Barley minestrone vegetable soup

As the weather gets colder, a hearty winter soup is easy to prepare, can be made the day before and reheated. This delicious vegetable soup is a healthy and nutritious one pot vegetarian meal with additional nutrition from the pearl barley and the kidney beans.

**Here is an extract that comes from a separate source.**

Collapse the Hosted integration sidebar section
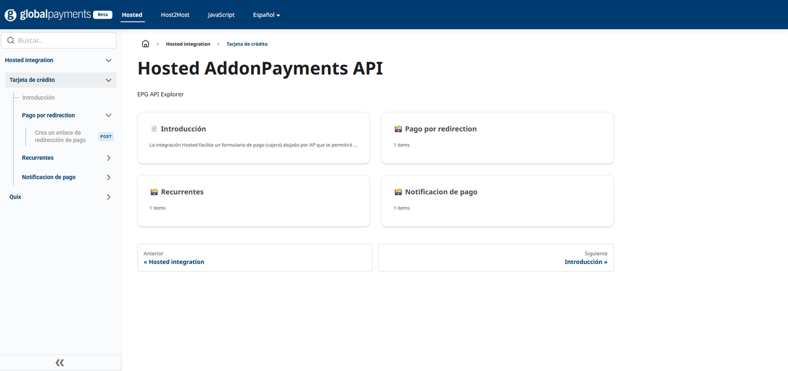The width and height of the screenshot is (788, 371). [x=108, y=61]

Barley minestrone vegetable soup

Serves 8

2 potatoes, peeled and diced
2 carrots, peeled and diced
1 onion diced
1 cup celery diced
1 cup peas (preferable fresh podded, if fresh not available use frozen)
1 cup pearl barley
400g tinned tomatoes, crushed
500ml tomato juice
1.5 litres water
2 tablespoons olive oil
400g can kidney beans, drained
3 sprigs fresh thyme
½ bunch curly parsley leaves, finely chopped
Parmesan rind, optional
Grated parmesan

In a large pot, lightly sauté the diced onion in the olive oil. Add the potatoes, carrots and celery and stir over a low heat for a further 10 minutes. Add the crushed tomatoes, the tomato juice, the water and the pearl barley (with the optional parmesan rind). Simmer for 30 minutes. Add the kidney beans, the peas and the leaves from the thyme. Simmer for a further 10 to 15 minutes. Remove the parmesan rind. Check for seasoning and add salt only if necessary. The soup can be made the day before and reheated to serve. To serve top each bowl with grated parmesan then finely chopped parsley.

The recipe was created for The Rocks monthly newsletter and is available online with my other Rocks Markets recipes.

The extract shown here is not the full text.